Tuesday, May 30

1) In keeping with my annual theme of "Murder is so relaxing at times of stress" during the Most Wonderful Time of the Year, I snatched up my rarely-read copy of Raymond Chandler's The Little Sister. Not quite in the same league as The Big Sleep and The Long Goodbye, it's nevertheless a riveting read. And Chandler's use of language just gets me. "She wore a hat that had been taken from its mother too young" is just one example.

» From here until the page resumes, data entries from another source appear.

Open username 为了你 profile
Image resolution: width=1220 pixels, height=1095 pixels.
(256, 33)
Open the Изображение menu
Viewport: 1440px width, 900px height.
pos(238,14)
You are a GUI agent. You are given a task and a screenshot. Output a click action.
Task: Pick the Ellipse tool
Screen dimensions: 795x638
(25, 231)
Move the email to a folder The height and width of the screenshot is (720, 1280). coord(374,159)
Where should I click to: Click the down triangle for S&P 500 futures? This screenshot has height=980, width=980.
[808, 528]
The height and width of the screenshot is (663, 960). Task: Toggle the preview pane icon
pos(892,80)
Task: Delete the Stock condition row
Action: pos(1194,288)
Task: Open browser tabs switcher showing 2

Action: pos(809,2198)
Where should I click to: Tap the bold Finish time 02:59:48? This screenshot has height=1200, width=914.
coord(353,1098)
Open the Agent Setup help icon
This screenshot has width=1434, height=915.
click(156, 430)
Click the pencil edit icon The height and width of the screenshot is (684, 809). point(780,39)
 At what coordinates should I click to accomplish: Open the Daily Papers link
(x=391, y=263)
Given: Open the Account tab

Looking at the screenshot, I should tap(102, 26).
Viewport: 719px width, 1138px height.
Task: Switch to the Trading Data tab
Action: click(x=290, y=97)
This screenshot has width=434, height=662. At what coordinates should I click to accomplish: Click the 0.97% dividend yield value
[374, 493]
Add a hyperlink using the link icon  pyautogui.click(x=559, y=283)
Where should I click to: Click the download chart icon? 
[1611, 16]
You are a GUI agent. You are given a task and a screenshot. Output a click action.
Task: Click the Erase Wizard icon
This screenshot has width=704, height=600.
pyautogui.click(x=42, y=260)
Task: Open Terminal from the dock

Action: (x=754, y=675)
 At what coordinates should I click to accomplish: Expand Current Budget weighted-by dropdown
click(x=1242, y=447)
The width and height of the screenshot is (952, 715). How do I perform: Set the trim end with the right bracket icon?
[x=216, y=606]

2) I forget quite how or when a discussion of fear of heights came up at the office recently, but it reminded me of my own childhood acrophobia, and how my father dealt with it. In the early 1970s, the Old Hometown decided to turn several blocks of the main downtown shopping street into a pedestrian mall, with all sorts of built-in features like a pavilion and (of all things) a clock tower with a second-floor balcony.* One night we were downtown with another family and everyone but me wanted to go up the clock tower. I was quite happy to wait downstairs, but after a minute my father came back down, marched me up those stairs, and made me run, and then walk, along the periphery of the balcony.

I remember it being very embarrassing - but it did the trick. Years later Daddy said how bad it made him feel to do that, but I reassured him that the outcome was beneficial.

3) I've been awake since 4 AM. The last three days have been nothing but Pops seating, and this morning a group of colleagues will begin stuffing ticket envelopes with me. Right now I just hope I stay awake through it all. :-)

*When I was much older I learned that this had been a last-ditch effort to Save Downtown from the New Mall. Being the early 1970s, everything was made of gigantic panels of dark woodwork set in black metal. The whole effort was a failure, and decades later the street was finally restored.